Dark Cloud Cover: Bearish Reversal Pattern Explained
What Is Dark Cloud Cover?
Dark cloud cover is a two-candle bearish reversal pattern that appears at the top of an uptrend. The first candle is a green (bullish) candle continuing the rally. The second candle opens above the first candle's high - often gapping up - but then sells off and closes below the midpoint of the first candle's body, without closing below the first candle's open (which would make it an engulfing).
The imagery is apt: a dark cloud rolling over what appeared to be a bright sky. The gap-up open initially looks like the uptrend is accelerating, but the subsequent sell-off shows that sellers are present in force and buyers cannot hold the higher prices.
Dark cloud cover sits between a doji (weak) and a bearish engulfing (strong) on the reliability spectrum. It is the bearish counterpart to the piercing line pattern.
How Dark Cloud Cover Forms
The first session is a healthy green candle in an uptrend. The second session opens above the prior high, creating the appearance of continued bullish momentum. But the session reverses. Sellers push price steadily lower throughout the day.
By the close, the second candle has fallen past the midpoint of the first candle's body. This is the critical threshold. Closing below the midpoint demonstrates that sellers recaptured more than half the prior session's gains - a meaningful reversal of intraday control.
The gap-up open is an important element. It means that even with the most optimistic starting point, sellers still managed to push price deep into the prior candle's range. The wider the gap and the deeper the close, the more bearish the signal.
Volume on the second candle should be elevated. Heavy selling volume on a dark cloud cover confirms institutional participation in the reversal.
How to Identify Dark Cloud Cover
The identification criteria mirror the piercing line but in reverse.
- The pattern appears after a clear uptrend.
- The first candle is a green candle with a meaningful body.
- The second candle opens above the first candle's high.
- The second candle closes below the midpoint of the first candle's body but above the first candle's open (otherwise it is an engulfing).
- The deeper the penetration, the stronger the signal.
- Above-average volume on the second candle adds weight.
How to Trade Dark Cloud Cover
Because dark cloud cover is a moderate-strength signal, waiting for confirmation on the third session improves results. A third candle that closes below the dark cloud candle's close confirms the reversal. Entering without confirmation exposes you to the ~40% failure rate.
The stop goes above the high of the pattern (typically the second candle's open or the highest wick).

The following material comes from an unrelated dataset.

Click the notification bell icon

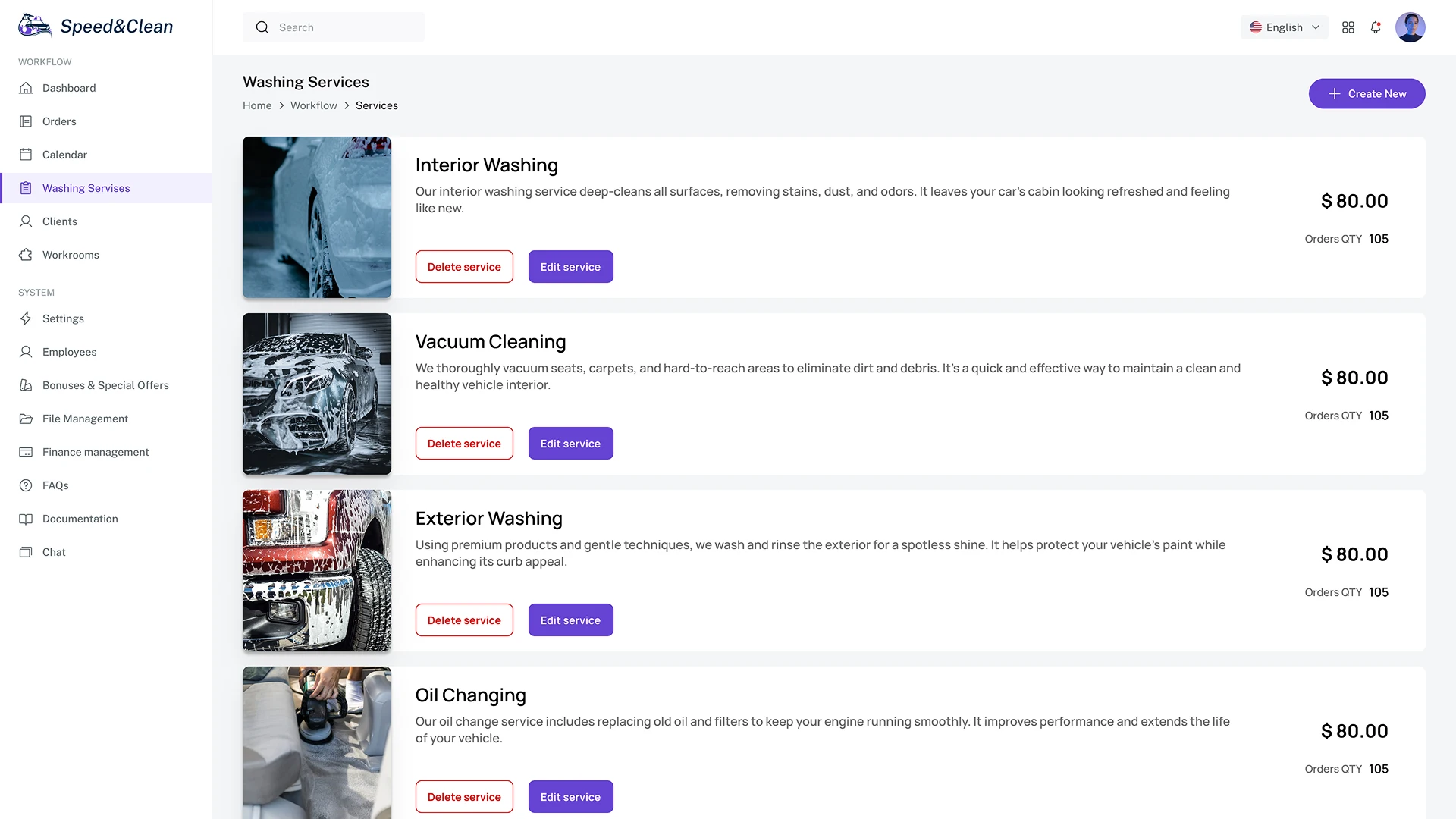pyautogui.click(x=1376, y=27)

The entry is below the dark cloud candle's low after confirmation.
Targets include the nearest support level, the prior swing low, or a measured move equal to the first candle's body projected downward from the second candle's close.

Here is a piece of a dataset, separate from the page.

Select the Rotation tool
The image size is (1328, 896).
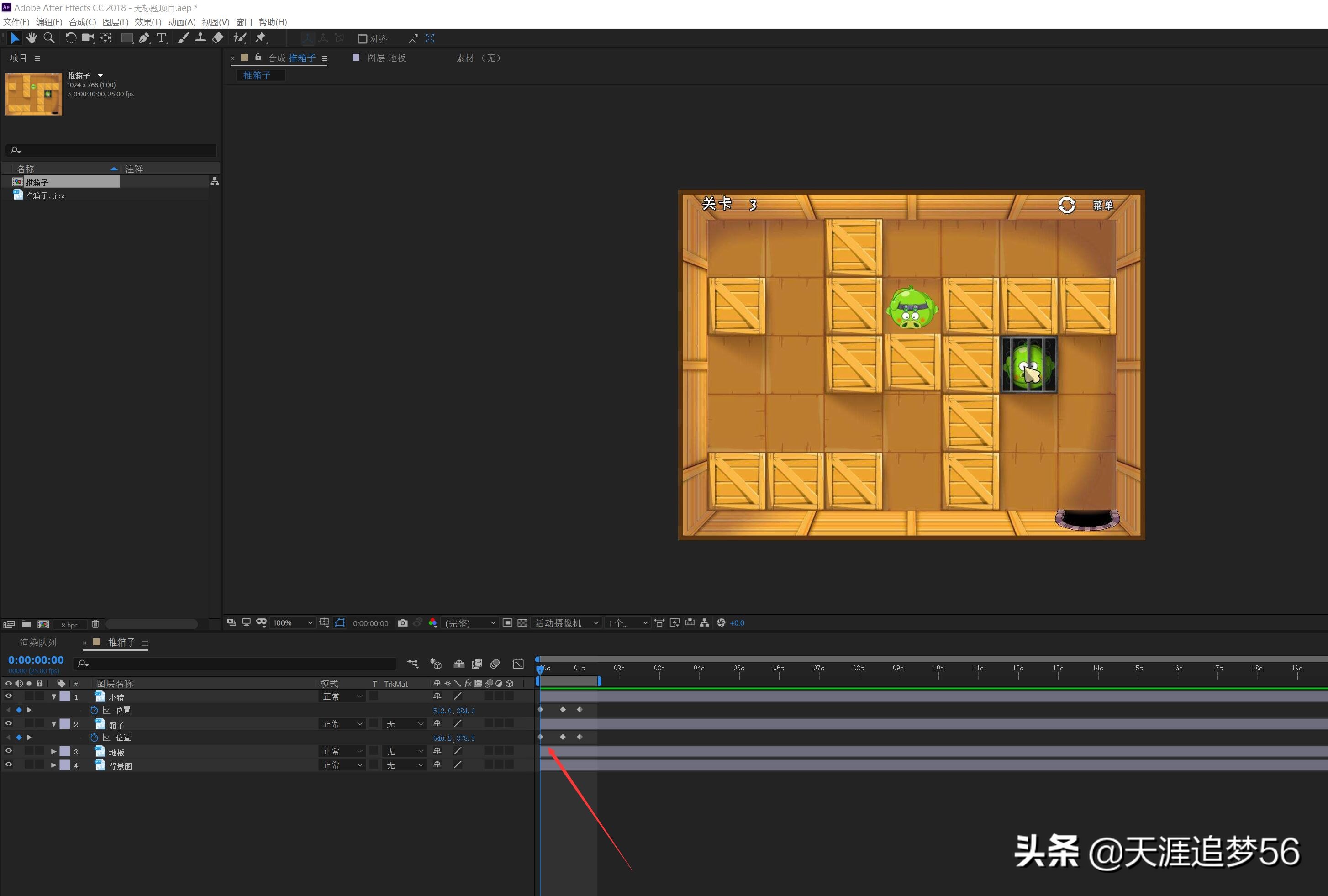(x=70, y=38)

- Entry: short below the second candle's low after a confirmation candle.
- Stop: above the high of the two-candle pattern.

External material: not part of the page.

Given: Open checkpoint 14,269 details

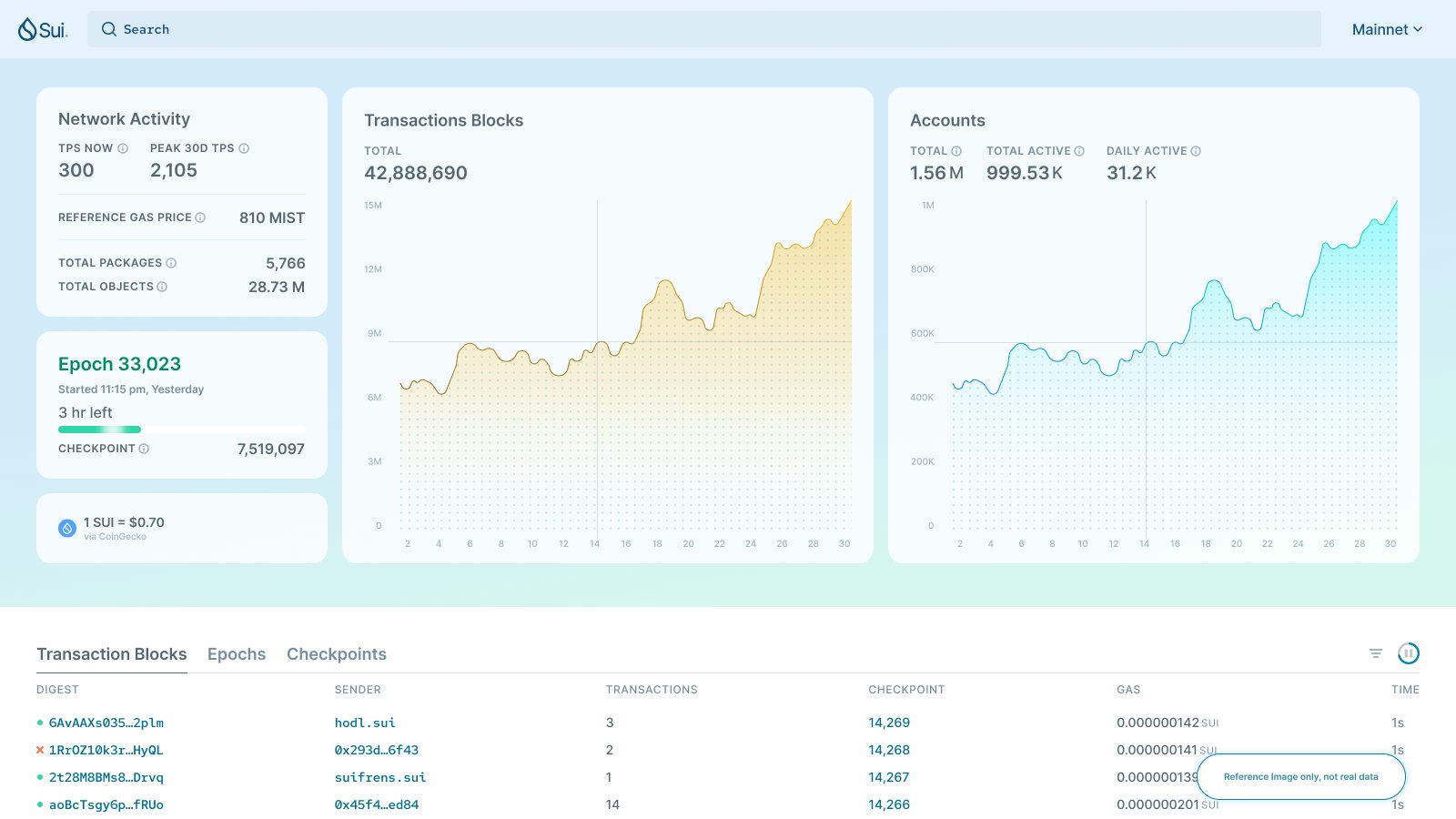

- Target: nearest support or 1:1 risk-reward.
- Strength gauge: the deeper the second candle closes into the first, the better.
Limitations and Pitfalls
At ~60%, dark cloud cover is a moderate signal that fails four times out of ten. The most common failure mode is in strong uptrends where dips are bought aggressively. A single session of selling, even a deep one, may not be enough to reverse a powerful rally.
Traders sometimes confuse dark cloud cover with a bearish engulfing. The distinction is important: if the second candle closes below the first candle's open, it is an engulfing pattern with a higher ~62% follow-through rate. Dark cloud cover specifically does not close that deep.
The gap-up open requirement means dark cloud cover is less common in 24-hour markets (forex, crypto) where gaps are rare. In those markets, a candle that opens marginally above the prior close and sells off may still be called dark cloud cover by some analysts, but the signal is weaker without a true gap.
Example
A stock rallies from $30 to $36 over ten days. On day 11, it opens at $36.10 and closes at $37.00 - a solid green candle. On day 12, the stock gaps up to $37.40, but sellers take over and close the session at $36.20. The first candle's body spans $36.10 to $37.00, midpoint $36.55. The second candle closed at $36.20 - below the midpoint but above the first candle's open. A valid dark cloud cover.
Day 13 opens at $36.00 and closes at $35.30, confirming the reversal. A short at $35.30 with a stop at $37.60 (above the pattern high) gives $2.30 of risk. Prior support near $33 offers a $2.30 target, a 1:1 ratio.
Bottom Line
Dark cloud cover is the market's rain warning after a sunny uptrend. The gap-up open that fails and closes below the prior candle's midpoint shows sellers reclaiming meaningful ground. At ~60% it is a useful signal but not a strong one - confirmation from the next session and proper position sizing are essential. Use it as a structured setup, not a standalone trade.